Show HN: Hamilton's UI – observability, lineage, and catalog for data pipelines

https://github.com/DAGWorks-Inc/hamilton/tree/main/ui

This contains the code for the new Hamilton UI. For an overview of getting started & features see this documentation. For a lengthier post and intro see our blog post.

One operational UI for all your dataflows

The Hamilton UI is a system that provides the following capabilities:

  1. Execution tracking with associated metadata
    • Provides a persistent database to store/manage these
    • Provides a server that allows reading/writing/authentication
  2. Data/artifact observability: provides telemetry/observability of Hamilton executions + specific function results/code through a web interface
  3. Lineage & provenance: allows you to quickly inspect how code and data is connected.
  4. Catalog: everything is observed and cataloged, so you can quickly search and find what exists and when it was run.

The UI is meant to monitor/debug Hamilton dataflows both in development and production. The aim is to enable dataflow authors to move faster during all phases of the software development lifecycle.
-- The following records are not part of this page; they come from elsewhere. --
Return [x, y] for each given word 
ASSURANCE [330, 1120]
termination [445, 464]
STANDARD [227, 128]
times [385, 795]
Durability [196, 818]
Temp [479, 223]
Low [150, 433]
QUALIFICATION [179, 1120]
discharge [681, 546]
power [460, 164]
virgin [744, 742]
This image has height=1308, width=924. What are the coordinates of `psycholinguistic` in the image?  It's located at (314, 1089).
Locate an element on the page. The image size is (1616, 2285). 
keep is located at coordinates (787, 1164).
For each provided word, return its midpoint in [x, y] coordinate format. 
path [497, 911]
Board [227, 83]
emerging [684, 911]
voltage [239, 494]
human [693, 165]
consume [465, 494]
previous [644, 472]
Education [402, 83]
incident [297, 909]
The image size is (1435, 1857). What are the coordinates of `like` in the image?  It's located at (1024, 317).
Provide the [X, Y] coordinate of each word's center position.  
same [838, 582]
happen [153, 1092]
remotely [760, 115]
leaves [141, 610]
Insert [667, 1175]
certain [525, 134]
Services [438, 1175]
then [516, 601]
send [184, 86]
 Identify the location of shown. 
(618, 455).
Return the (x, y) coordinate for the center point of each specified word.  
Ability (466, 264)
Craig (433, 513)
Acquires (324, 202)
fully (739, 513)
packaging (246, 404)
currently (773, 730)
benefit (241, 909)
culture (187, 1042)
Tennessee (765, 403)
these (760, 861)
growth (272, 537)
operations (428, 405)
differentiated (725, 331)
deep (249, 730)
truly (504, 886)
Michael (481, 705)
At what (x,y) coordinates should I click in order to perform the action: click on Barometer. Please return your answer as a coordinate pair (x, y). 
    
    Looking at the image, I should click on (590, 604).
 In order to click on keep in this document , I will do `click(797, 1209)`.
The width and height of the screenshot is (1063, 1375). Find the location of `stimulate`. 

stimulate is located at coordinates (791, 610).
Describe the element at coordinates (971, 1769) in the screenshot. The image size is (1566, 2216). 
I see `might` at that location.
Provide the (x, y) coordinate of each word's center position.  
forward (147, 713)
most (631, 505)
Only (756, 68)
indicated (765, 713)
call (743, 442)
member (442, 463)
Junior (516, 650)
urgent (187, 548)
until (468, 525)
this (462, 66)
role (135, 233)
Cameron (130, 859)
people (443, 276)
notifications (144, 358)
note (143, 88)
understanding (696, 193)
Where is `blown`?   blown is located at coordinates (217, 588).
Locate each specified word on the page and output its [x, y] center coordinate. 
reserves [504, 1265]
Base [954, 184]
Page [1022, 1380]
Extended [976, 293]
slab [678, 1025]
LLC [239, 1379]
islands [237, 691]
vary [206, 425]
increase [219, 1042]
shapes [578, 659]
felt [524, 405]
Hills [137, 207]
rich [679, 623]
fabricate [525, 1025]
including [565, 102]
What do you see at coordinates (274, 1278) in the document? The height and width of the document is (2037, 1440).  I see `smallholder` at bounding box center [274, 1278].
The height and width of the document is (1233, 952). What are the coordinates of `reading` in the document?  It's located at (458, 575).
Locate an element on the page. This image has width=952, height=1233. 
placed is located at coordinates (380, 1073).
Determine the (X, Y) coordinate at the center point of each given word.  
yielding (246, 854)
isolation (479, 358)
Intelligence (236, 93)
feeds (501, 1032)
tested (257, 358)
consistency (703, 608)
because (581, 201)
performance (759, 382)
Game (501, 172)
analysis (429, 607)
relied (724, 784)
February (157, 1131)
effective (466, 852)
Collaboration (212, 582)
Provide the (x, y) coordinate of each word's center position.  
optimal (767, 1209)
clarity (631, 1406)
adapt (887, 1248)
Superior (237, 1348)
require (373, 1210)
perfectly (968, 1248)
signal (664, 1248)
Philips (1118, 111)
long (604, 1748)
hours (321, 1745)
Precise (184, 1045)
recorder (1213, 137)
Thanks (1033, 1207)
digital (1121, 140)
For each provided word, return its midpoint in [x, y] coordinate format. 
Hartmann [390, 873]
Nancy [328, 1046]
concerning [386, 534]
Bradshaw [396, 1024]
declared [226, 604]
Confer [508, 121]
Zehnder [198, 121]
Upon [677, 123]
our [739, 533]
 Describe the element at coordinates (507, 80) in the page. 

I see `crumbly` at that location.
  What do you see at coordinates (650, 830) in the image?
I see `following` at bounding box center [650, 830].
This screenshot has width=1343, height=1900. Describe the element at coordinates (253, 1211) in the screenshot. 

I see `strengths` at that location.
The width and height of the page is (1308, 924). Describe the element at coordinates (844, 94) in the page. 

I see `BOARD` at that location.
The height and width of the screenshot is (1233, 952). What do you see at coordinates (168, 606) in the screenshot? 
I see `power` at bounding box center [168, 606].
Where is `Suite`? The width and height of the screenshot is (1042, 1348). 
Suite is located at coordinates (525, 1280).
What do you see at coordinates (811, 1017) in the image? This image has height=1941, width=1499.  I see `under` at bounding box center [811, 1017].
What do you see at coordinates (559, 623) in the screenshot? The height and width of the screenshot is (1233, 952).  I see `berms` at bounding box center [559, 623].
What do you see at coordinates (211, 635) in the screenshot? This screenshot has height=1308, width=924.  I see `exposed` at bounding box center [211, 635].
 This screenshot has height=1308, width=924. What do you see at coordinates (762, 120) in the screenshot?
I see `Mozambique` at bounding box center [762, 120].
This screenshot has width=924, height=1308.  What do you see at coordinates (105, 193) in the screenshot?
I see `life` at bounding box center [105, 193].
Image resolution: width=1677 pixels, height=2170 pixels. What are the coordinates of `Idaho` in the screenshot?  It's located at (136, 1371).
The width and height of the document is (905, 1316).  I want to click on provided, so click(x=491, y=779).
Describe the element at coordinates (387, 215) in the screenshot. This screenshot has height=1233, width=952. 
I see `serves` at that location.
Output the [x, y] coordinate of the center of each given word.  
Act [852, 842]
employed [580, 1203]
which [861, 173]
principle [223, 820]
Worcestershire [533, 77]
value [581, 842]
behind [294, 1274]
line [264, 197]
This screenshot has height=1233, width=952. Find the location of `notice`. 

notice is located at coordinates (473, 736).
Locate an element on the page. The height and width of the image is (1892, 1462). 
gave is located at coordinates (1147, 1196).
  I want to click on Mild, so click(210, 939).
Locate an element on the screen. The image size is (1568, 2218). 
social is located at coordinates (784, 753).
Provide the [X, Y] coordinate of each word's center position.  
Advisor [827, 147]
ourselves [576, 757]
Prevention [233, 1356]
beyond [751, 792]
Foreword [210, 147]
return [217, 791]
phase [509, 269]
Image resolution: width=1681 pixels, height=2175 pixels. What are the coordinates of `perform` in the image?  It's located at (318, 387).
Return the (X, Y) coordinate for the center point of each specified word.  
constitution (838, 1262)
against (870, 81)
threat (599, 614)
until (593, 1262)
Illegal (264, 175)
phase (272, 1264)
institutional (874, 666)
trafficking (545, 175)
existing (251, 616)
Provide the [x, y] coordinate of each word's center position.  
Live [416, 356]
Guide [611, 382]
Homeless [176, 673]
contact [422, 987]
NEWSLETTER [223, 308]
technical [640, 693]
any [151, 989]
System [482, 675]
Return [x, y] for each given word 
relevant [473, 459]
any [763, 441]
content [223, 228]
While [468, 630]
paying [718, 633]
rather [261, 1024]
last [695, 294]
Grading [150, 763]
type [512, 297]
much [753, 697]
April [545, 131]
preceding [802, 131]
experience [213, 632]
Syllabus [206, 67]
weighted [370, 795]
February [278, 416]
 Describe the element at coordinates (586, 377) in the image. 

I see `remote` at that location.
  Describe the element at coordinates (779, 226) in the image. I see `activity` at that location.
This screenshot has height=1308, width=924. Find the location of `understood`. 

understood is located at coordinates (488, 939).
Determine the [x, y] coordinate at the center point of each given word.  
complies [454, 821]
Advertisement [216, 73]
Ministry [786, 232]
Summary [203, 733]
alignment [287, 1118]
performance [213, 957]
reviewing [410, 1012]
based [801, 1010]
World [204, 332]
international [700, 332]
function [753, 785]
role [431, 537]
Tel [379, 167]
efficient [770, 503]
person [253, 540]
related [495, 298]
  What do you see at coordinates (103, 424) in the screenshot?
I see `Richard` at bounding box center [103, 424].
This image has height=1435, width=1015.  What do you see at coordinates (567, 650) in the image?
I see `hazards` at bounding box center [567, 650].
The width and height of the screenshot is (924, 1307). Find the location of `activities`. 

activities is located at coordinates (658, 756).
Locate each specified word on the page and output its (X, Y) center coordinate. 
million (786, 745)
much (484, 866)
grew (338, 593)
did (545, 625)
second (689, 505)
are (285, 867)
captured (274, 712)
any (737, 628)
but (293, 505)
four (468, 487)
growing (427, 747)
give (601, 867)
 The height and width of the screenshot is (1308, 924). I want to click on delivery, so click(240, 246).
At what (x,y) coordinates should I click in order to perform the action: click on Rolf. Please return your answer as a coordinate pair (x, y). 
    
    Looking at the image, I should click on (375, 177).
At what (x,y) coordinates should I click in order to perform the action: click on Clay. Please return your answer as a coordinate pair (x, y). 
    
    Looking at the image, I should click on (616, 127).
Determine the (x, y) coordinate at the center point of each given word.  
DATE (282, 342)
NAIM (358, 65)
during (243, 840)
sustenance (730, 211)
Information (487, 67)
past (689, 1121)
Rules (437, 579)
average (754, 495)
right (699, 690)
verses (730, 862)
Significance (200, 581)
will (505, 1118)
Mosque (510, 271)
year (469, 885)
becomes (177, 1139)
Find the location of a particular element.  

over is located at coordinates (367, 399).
For an overview of some of these features you can watch this quick video.

Execution Tracking

Description1 Description2 Description3

See what's slow (left), pinpoint errors (middle) compare execution performance (right)

Data/Artifact Observability

Description3 Description2 Description1

Visualize data for a run (left), track code the run used (middle) compare data across executions (right)

Lineage & Provenance

Description3 Description2

See how things connect: what's upstream/downstream (left), walk through code visually (right)

Catalog

Description3 Description2

Understand artifacts produced (left), find features and when they were used (right)

Getting started

You can watch this video walkthrough on getting set up.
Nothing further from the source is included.